First I am completely new to FreeBSD... and still learning from the handbook :stud.

I installed "FreeBSD RELEASE 9.0" of on my laptop which is a "PowerBook G4 12 inches" with a "NVIDIA GeForce4 440 Go 64M" video card.

I installed the x11-drivers/xf86-video-nv driver for X11. It is working but it is slow under Xfce4. I tried to install the x11-drivers/xf86-video-nouveau driver to see if it could perform better, no luck. It seems that the driver is not supported for "powerpc".

Is there a way to install a NVIDIA driver for PowerPC?

Thank you,

~ pavl


----------



## jaxxed (Oct 25, 2012)

Did you check here: http://www.freebsd.org/doc/en/articles/compiz-fusion/nvidia-setup.html ?

There is a blob nvidia driver available (if you don't mind closed source drivers) The nv port is pretty ancient, and nouveau is broken due to it's depenence on KMS, which freeBSD is only getting now (fbsd10).

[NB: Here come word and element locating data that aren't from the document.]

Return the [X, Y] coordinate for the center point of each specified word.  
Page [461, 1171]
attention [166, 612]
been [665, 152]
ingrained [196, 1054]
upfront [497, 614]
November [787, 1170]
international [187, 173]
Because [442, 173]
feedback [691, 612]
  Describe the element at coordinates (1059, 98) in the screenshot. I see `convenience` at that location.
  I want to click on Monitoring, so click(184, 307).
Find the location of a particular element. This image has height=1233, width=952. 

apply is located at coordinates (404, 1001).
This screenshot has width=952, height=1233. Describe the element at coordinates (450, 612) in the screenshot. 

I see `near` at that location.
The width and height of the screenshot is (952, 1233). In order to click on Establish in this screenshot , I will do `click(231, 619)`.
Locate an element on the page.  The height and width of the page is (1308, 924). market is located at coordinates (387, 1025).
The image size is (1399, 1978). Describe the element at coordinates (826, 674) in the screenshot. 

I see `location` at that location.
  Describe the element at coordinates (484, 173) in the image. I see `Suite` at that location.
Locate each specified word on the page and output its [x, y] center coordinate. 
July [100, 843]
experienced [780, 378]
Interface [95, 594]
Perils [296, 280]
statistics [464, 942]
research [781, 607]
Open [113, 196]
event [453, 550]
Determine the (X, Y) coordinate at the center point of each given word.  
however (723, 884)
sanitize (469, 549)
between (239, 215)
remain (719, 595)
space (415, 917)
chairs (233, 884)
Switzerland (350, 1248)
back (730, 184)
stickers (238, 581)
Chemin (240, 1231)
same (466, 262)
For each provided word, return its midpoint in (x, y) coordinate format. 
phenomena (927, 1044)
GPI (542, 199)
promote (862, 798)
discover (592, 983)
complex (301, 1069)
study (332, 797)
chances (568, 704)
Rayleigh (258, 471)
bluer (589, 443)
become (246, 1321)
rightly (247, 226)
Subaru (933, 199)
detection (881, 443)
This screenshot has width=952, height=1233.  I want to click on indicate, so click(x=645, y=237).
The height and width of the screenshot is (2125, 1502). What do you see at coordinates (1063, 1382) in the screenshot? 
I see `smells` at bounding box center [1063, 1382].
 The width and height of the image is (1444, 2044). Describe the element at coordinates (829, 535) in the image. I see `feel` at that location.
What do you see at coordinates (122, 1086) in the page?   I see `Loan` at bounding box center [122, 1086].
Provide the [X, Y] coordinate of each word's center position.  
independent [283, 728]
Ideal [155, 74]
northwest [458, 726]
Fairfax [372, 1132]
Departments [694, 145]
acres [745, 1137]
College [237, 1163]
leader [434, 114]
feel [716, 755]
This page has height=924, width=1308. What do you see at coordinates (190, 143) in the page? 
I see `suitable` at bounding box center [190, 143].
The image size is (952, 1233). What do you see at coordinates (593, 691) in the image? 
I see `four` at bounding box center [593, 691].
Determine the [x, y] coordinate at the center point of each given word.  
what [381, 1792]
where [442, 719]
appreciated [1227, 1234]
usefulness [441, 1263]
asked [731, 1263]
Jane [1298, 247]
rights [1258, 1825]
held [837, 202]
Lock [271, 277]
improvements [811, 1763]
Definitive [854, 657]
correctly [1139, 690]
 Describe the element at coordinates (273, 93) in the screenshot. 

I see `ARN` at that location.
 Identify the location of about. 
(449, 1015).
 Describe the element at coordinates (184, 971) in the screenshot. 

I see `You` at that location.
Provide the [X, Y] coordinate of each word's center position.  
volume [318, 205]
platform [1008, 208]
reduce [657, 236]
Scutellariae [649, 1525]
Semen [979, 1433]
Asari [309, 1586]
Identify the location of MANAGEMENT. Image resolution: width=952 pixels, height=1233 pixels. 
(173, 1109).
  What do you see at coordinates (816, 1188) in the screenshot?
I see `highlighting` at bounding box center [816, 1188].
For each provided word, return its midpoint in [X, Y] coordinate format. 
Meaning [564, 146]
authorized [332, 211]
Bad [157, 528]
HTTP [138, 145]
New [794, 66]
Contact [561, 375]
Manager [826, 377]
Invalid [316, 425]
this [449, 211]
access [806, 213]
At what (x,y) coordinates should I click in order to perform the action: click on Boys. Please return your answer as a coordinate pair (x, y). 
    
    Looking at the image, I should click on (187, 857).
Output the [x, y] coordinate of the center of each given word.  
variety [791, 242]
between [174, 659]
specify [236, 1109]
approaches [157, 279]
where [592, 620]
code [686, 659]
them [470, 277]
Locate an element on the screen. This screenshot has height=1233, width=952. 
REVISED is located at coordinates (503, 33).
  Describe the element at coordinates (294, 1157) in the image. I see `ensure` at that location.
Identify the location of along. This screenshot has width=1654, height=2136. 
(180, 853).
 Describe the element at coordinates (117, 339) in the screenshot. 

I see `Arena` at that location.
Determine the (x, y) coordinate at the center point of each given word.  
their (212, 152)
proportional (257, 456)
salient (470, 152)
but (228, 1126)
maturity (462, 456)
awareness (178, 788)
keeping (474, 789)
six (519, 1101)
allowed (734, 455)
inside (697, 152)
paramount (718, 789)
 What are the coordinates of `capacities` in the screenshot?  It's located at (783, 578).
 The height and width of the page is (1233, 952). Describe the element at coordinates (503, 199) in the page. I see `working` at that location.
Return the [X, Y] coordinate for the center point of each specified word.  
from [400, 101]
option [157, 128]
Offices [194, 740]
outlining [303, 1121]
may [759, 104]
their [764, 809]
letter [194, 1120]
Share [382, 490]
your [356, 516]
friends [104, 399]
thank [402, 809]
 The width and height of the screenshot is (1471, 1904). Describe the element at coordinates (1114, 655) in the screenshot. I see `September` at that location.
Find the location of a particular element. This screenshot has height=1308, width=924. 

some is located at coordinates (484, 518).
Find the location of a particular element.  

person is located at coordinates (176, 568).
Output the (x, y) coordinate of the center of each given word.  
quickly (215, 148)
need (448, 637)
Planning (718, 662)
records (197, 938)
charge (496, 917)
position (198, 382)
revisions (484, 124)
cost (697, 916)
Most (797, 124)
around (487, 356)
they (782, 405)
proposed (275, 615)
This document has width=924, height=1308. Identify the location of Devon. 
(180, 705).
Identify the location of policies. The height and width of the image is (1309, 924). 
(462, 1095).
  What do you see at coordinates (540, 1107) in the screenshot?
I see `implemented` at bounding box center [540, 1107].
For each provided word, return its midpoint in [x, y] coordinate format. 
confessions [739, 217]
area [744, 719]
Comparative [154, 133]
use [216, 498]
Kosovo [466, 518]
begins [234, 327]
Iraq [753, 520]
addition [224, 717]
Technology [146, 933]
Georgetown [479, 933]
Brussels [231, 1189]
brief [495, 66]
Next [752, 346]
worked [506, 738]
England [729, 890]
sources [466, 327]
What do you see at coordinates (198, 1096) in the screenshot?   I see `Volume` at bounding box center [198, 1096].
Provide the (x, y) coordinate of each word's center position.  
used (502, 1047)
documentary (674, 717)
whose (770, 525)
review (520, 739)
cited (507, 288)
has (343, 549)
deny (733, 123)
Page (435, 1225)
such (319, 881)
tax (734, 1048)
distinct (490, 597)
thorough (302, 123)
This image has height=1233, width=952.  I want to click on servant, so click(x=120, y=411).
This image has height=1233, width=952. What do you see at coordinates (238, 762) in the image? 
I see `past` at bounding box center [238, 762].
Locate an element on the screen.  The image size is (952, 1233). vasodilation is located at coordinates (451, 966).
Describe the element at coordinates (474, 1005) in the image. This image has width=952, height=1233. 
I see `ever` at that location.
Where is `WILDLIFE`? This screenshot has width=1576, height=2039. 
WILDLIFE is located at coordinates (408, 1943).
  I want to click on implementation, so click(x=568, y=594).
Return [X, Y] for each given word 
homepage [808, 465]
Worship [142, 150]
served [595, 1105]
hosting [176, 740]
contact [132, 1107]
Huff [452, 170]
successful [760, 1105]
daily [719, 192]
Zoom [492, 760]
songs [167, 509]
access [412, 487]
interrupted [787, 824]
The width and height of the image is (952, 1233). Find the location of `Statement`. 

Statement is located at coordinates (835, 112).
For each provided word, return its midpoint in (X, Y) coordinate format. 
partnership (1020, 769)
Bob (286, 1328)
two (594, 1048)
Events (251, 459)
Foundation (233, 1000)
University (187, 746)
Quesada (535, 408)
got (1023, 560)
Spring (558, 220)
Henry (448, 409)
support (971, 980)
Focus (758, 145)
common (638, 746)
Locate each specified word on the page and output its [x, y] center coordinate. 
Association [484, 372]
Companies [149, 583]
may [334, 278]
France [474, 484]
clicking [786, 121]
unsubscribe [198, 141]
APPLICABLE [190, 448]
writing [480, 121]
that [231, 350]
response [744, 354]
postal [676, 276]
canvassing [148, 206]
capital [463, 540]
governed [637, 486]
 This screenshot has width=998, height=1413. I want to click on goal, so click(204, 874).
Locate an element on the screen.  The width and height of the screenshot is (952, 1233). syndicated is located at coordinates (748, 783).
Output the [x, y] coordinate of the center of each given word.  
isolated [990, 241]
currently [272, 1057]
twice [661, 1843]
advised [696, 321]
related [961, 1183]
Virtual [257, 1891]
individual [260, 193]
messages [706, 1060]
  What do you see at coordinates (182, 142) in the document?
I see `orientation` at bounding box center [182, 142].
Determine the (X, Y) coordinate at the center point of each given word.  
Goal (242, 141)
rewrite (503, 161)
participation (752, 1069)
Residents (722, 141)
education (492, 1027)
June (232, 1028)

Check the nvidia provided binary driver for compatibility wth your card.


----------



## SirDice (Oct 25, 2012)

The nvidia driver (x11/nvidia-driver) is only available for AMD64 and i386.

You're stuck with x11-drivers/xf86-video-nv.


----------



## pavl (Oct 26, 2012)

Thank you but ... it's sad too


----------



## sossego (Oct 31, 2012)

There was a mention on the mailing list about someone who is trying to port a 3d driver. All help and input is appreciated.


----------